Arbitrage: Geschilbeslechting buiten de gewone rechter om. Wet: Art. 4.26 Aanbestedingswet 2012.
ARIV 2018: Algemene Rijksinkoopvoorwaarden 2018. Algemene voorwaarden voor koop- en leveringsovereenkomsten tussen de Staat der Nederlanden (alle ministeries en daaronder ressorterende diensten) en derden.
Arrest: Een rechterlijke uitspraak van een gerechtshof, de Hoge Raad, het Gerecht (EU) en/of het Hof van Justitie van de Europese Unie.
Art.: Afkorting voor (een) artikel uit bijvoorbeeld een wet of een overeenkomst.
ARVODI-2018: De Algemene Rijksvoorwaarden voor het verstrekken van opdrachten tot het verrichten van diensten. Vastgesteld en in werking getreden per 15 mei 2018.
ARW 2016: Aanbestedingsreglement Werken 2016 (Staatscourant 30 juni 2016 nr. 32830) waarin voorschriften zijn vervat met betrekking tot de wijze waarop aanbestedende diensten overheidsopdrachten voor werken kunnen plaatsen. Wet: Art. 1.22 Aanbestedingswet 2012.
Assitur: Korte benaming voor het arrest HvJ EG 19 mei 2009 in zaak C-538/07 (Assitur).
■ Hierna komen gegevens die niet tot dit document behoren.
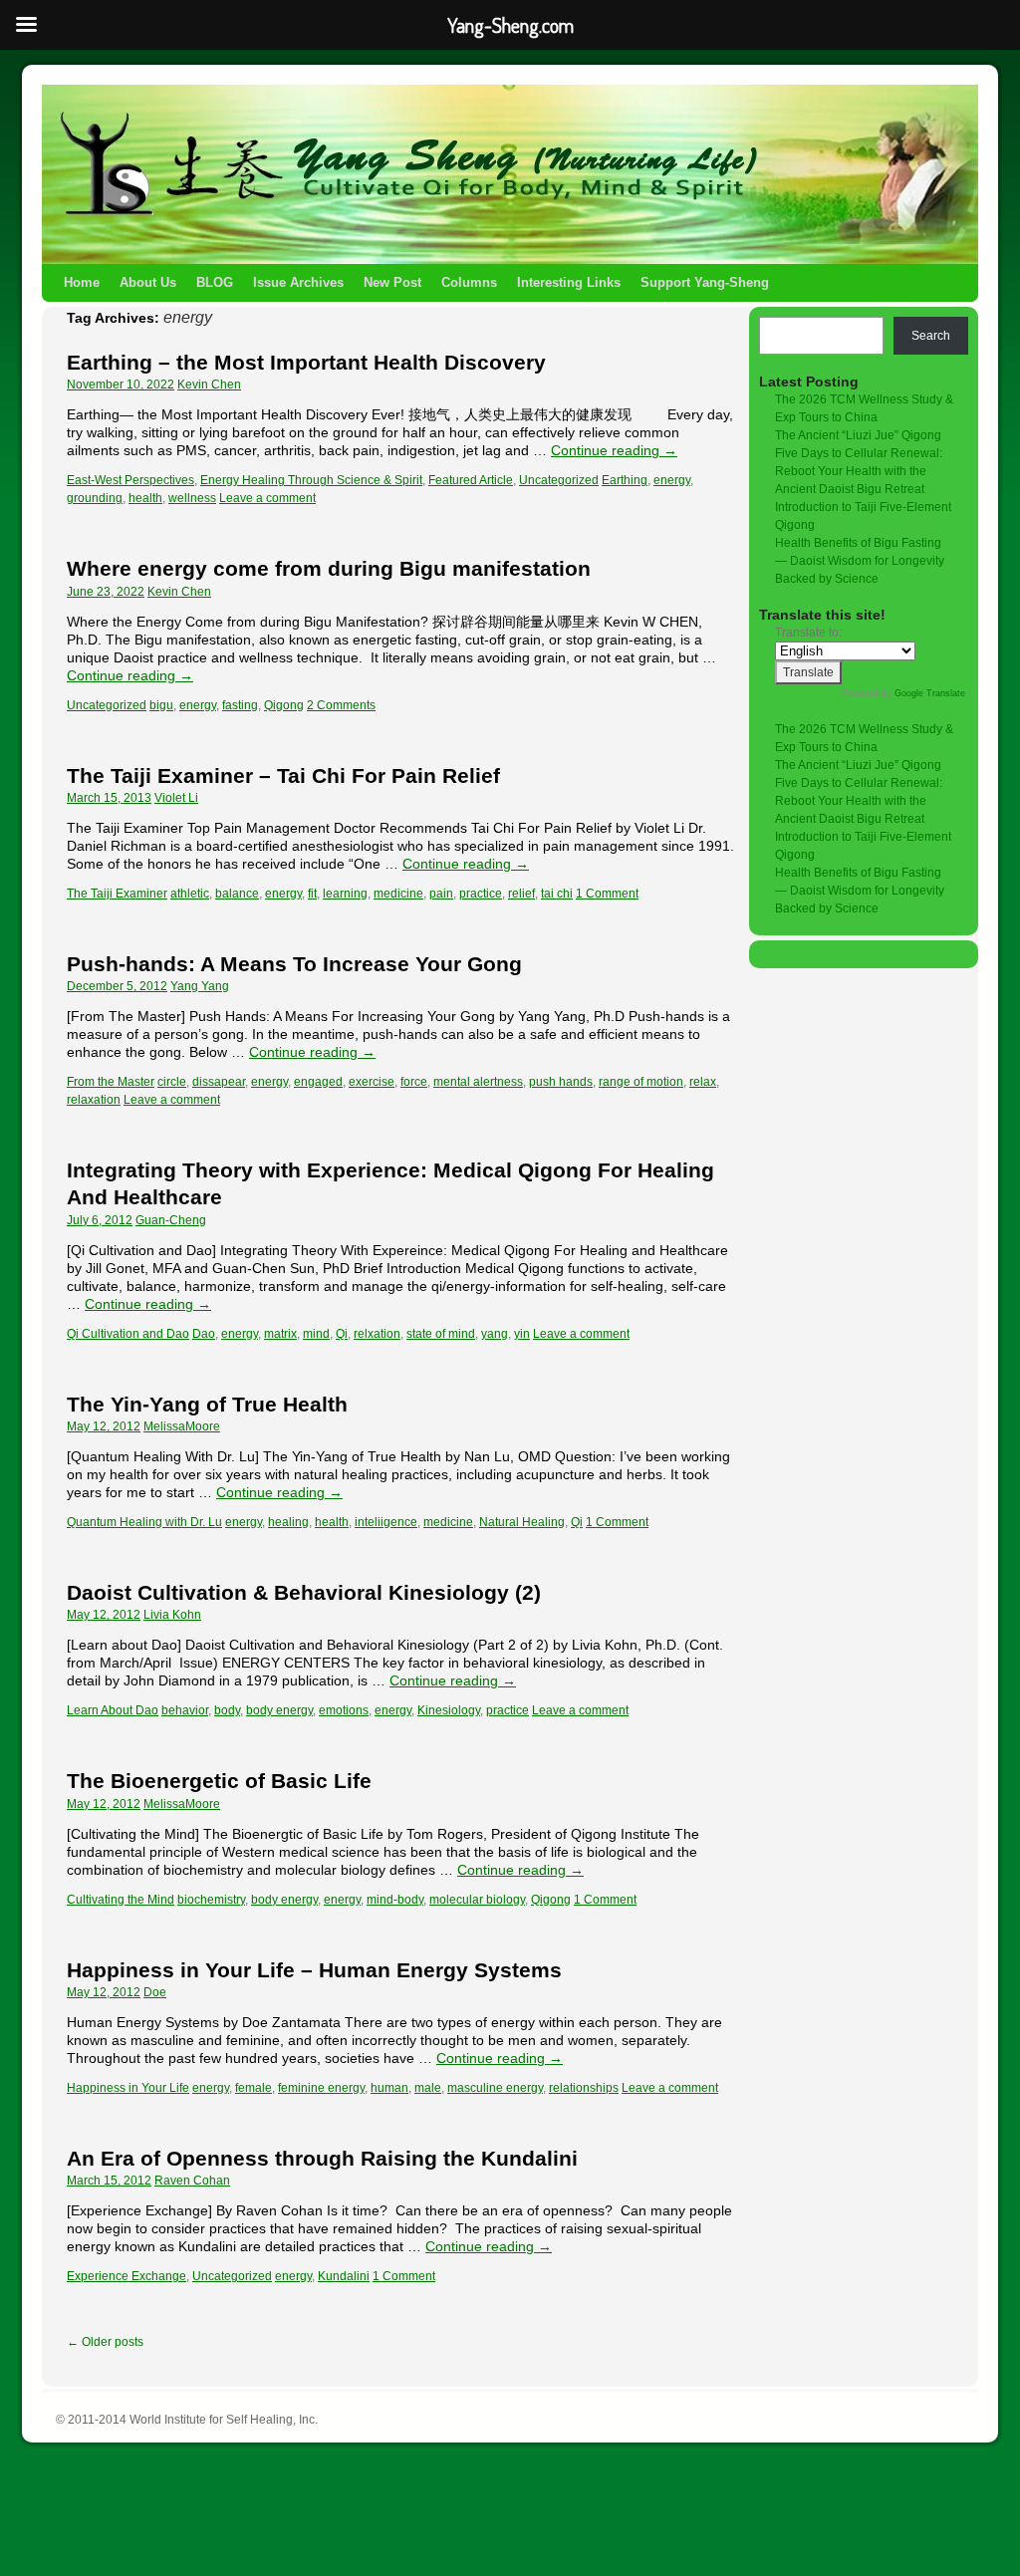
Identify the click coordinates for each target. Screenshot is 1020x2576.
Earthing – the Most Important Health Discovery (306, 362)
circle (171, 1082)
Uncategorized (559, 480)
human (389, 2088)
Relevant in verband met het inschrijven van en door verbonden ondernemingen.
ATI EAC: Korte benaming voor het arrest HvJ EG 24 november 2005 in zaak C-331/04 (ATI EAC e Viaggi di Maio e.a.). Relevant in verband met gunningscriteria.
Auctioning: Engels voor veilen, het proces waarbij een leverancier bepaalde producten te koop aanbiedt aan diverse potentiële afnemers. Zie Veiling.
Auteursrecht: Het uitsluitend recht van de maker van een werk van letterkunde, wetenschap of kunst, of van diens rechtverkrijgenden, om dit openbaar te maken en te verveelvoudigen, behoudens de beperkingen, bij de wet gesteld. Wet: Auteurswet 1912.
AVG: Algemene Verordening Gegevensbescherming die beoogt twee belangen te waarborgen: a) de bescherming van natuurlijke personen in verband met de verwerking van hun gegevens en b) het vrij verkeer van personen binnen de Europese Unie (Verordening (EU) 2016/679 van 27 april 2016).
Aw: Afkorting voor de Aanbestedingswet 2012.
Awb: Afkorting voor Algemene wet bestuursrecht.